To keep the output from the first two commands a sensible length I’m going to put them inside a call to the head() function. I’m increasing the number of values shown from the default (which is only 6) so you get a better feeling for what the data looks like.
head(child.variants$MutantReadPercent, n=100)
## [1] 75 88 100 100 90 92 97 95 80 89 89 81 33 90 100 90 100
## [18] 100 100 89 82 100 90 100 100 92 93 90 85 93 94 57 31 90
## [35] 34 51 39 44 42 56 90 26 28 93 93 95 89 77 100 54 37
## [52] 50 38 30 42 76 47 42 27 50 45 22 35 36 38 45 34 47
## [69] 54 59 28 91 22 66 57 100 35 34 46 100 26 60 100 44 33
## [86] 82 25 21 83 100 85 36 84 75 52 94 88 78 83 86
head(child.variants$MutantReadPercent >= 70, n=100)

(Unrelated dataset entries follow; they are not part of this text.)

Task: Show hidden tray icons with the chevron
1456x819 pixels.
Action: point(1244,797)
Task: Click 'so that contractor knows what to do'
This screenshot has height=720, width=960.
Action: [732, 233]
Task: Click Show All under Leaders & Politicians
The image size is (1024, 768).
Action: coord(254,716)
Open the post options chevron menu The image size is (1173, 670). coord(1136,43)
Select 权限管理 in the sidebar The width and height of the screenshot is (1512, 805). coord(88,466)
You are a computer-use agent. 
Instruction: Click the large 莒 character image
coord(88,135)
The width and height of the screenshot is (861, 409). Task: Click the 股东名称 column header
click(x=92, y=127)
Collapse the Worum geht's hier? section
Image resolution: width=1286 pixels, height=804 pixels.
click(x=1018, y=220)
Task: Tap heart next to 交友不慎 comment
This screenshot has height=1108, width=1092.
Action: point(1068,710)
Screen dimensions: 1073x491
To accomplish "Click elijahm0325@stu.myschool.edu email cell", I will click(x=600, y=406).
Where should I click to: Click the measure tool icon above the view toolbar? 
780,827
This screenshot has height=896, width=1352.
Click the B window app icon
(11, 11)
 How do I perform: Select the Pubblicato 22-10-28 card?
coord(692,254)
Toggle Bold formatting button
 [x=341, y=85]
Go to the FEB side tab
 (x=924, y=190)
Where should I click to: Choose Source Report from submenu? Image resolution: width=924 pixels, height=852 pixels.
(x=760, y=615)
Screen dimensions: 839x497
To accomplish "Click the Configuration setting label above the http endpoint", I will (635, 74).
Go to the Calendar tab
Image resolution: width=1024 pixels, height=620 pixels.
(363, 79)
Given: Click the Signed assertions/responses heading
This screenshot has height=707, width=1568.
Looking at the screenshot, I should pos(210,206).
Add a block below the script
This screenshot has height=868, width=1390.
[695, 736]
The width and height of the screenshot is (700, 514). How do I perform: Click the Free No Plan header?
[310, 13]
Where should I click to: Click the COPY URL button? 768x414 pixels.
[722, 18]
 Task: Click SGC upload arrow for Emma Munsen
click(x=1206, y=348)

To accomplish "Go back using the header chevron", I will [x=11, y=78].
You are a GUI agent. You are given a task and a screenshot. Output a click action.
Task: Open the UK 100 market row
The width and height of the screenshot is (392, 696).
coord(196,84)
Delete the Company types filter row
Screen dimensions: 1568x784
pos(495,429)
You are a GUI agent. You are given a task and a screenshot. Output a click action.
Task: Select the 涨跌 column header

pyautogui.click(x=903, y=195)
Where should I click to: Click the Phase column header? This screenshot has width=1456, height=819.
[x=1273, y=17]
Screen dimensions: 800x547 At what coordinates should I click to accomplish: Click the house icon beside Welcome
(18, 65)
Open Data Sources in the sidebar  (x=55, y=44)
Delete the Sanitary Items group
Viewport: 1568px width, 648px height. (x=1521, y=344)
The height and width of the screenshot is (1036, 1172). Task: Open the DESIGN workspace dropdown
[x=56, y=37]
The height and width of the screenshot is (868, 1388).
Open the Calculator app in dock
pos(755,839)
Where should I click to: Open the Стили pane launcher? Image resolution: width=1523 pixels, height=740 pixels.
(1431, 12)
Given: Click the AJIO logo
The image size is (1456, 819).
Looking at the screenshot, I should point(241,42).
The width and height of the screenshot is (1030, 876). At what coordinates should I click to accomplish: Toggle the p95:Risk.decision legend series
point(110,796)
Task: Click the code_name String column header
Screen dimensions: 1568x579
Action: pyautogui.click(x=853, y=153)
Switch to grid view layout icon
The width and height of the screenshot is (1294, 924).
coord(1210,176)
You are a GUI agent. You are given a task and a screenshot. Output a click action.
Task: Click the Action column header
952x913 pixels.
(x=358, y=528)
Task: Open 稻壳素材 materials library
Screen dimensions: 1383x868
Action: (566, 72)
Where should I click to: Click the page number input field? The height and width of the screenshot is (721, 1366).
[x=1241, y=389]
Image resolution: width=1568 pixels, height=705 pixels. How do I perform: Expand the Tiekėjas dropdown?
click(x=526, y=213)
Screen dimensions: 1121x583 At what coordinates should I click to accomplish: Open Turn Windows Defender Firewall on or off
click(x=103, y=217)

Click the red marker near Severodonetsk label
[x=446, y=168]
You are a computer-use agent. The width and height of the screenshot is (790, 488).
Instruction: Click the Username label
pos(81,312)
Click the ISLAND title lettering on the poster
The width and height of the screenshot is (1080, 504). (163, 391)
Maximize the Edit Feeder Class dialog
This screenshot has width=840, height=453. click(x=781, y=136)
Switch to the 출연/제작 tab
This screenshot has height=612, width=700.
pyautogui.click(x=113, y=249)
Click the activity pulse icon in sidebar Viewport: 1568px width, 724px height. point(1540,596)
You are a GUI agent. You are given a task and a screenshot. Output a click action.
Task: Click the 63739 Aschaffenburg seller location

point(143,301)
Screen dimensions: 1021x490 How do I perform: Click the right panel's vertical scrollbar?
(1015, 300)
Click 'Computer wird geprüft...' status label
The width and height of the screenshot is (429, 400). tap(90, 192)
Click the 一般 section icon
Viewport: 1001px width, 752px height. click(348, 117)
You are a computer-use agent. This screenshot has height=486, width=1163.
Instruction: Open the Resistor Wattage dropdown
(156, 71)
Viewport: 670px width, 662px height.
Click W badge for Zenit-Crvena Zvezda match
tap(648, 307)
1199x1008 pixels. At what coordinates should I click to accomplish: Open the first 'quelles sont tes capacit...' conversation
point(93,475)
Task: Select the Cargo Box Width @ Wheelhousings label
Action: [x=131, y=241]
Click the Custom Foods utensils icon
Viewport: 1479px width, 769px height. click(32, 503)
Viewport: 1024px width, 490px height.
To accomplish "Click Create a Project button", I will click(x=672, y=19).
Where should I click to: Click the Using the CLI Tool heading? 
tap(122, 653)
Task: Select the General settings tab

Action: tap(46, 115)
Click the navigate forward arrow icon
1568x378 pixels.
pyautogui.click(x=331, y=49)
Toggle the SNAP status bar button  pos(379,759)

## [1] TRUE TRUE TRUE TRUE TRUE TRUE TRUE TRUE TRUE TRUE TRUE
## [12] TRUE FALSE TRUE TRUE TRUE TRUE TRUE TRUE TRUE TRUE TRUE
## [23] TRUE TRUE TRUE TRUE TRUE TRUE TRUE TRUE TRUE FALSE FALSE
## [34] TRUE FALSE FALSE FALSE FALSE FALSE FALSE TRUE FALSE FALSE TRUE
## [45] TRUE TRUE TRUE TRUE TRUE FALSE FALSE FALSE FALSE FALSE FALSE
## [56] TRUE FALSE FALSE FALSE FALSE FALSE FALSE FALSE FALSE FALSE FALSE
## [67] FALSE FALSE FALSE FALSE FALSE TRUE FALSE FALSE FALSE TRUE FALSE
## [78] FALSE FALSE TRUE FALSE FALSE TRUE FALSE FALSE TRUE FALSE FALSE
## [89] TRUE TRUE TRUE FALSE TRUE TRUE FALSE TRUE TRUE TRUE TRUE
## [100] TRUE
child.variants[child.variants$MutantReadPercent >= 70,] -> child.variants.filtered
nrow(child.variants)
## [1] 25822
nrow(child.variants.filtered)
## [1] 9976
This filtration is going to use the REF column in the child.variants.filtered dataset. We’re going to need to do an equality (==) test to compare this to G, A, T and C. In this instance we only care about how many of the values are true so we can use a sum() on the logical vector to get that value.
We can start with G.
head(child.variants.filtered$REF, n=100)
## [1] A A A T T G A T T G A G G A C G T T A A C T A T G A G T T C A A C C G
## [36] T T G T C A C T C T A T G T T A C T G T C T T C A C T T T G A A A C C
## [71] C C G A G C A A T G T C A C T T T G C G G C G C C G A T A G
## 268 Levels: A AAAAAC AAAAT AAAATAAATAAATAAATAAATAAAT AAAG ... TTTTTTTGTC
head(child.variants.filtered$REF == "G", n=100)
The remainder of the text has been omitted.